▶ _GOAL OF THE EXERCISE_
Every line holding "computer" should be copied from the records below.

# # # #

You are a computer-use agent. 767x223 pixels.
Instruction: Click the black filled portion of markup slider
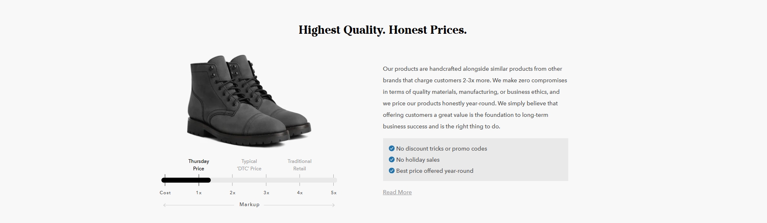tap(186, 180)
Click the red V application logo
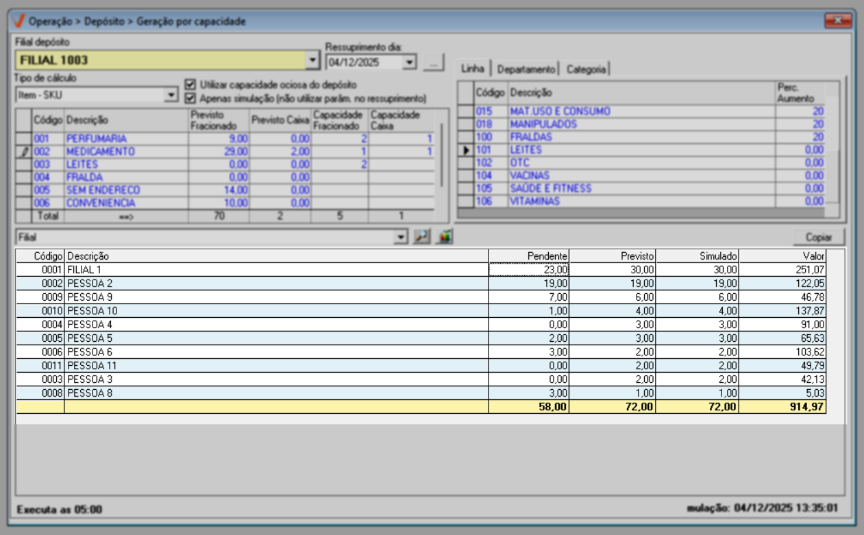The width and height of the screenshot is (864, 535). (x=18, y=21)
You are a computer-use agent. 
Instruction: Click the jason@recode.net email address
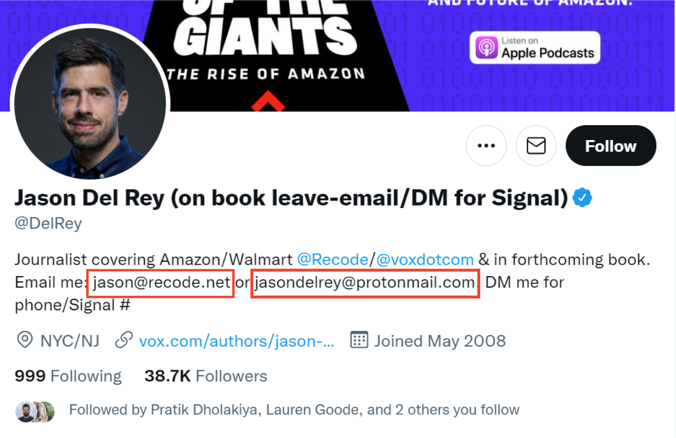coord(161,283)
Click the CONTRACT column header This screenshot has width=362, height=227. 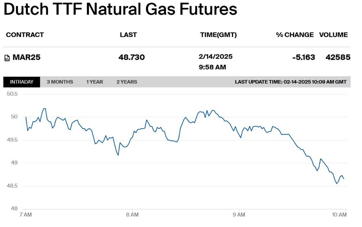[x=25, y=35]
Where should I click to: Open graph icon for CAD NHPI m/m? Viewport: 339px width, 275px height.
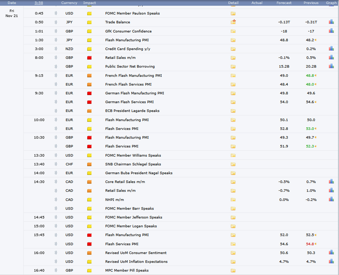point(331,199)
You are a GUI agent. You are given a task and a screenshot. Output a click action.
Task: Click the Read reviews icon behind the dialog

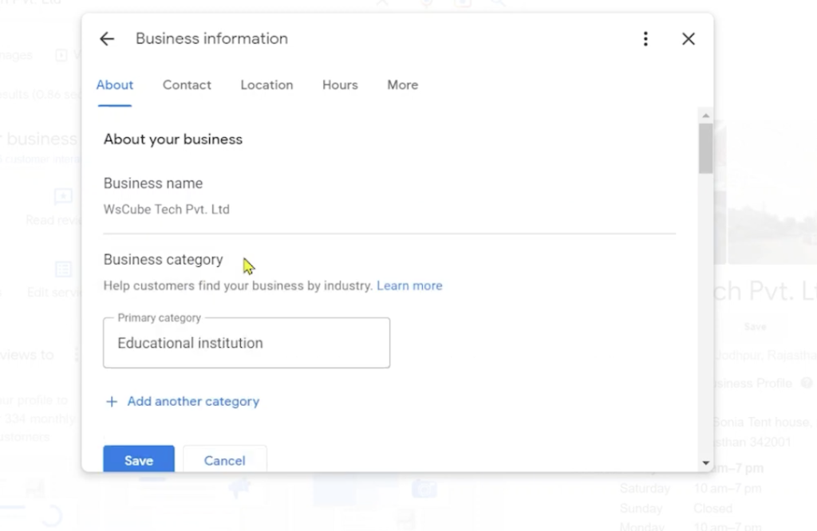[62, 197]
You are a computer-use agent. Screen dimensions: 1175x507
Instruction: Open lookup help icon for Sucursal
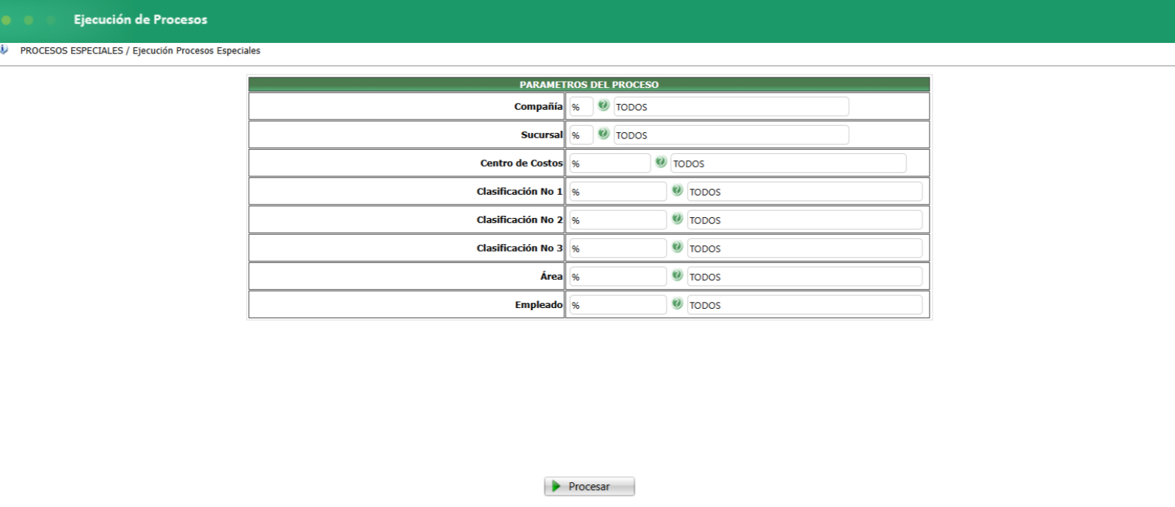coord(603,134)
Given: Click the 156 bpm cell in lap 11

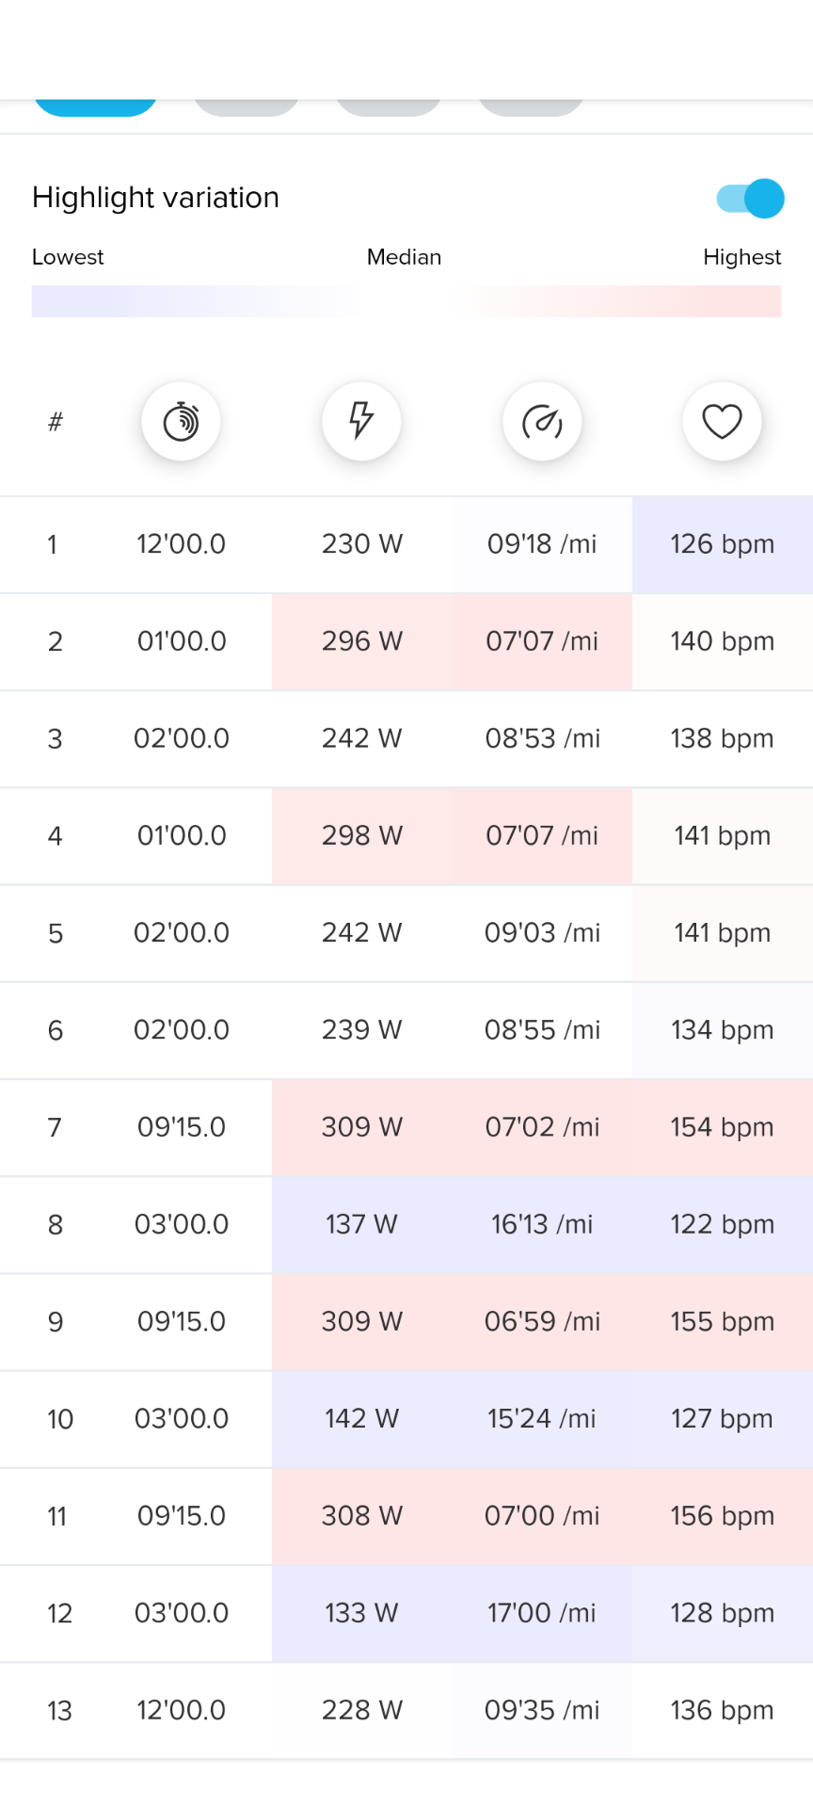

# # # #

▶ _RESPONSE BELOW_
You are a computer-use agent. 767x223 pixels.
You are a computer-use agent. 
You are a computer-use agent. Screen dimensions: 1175x507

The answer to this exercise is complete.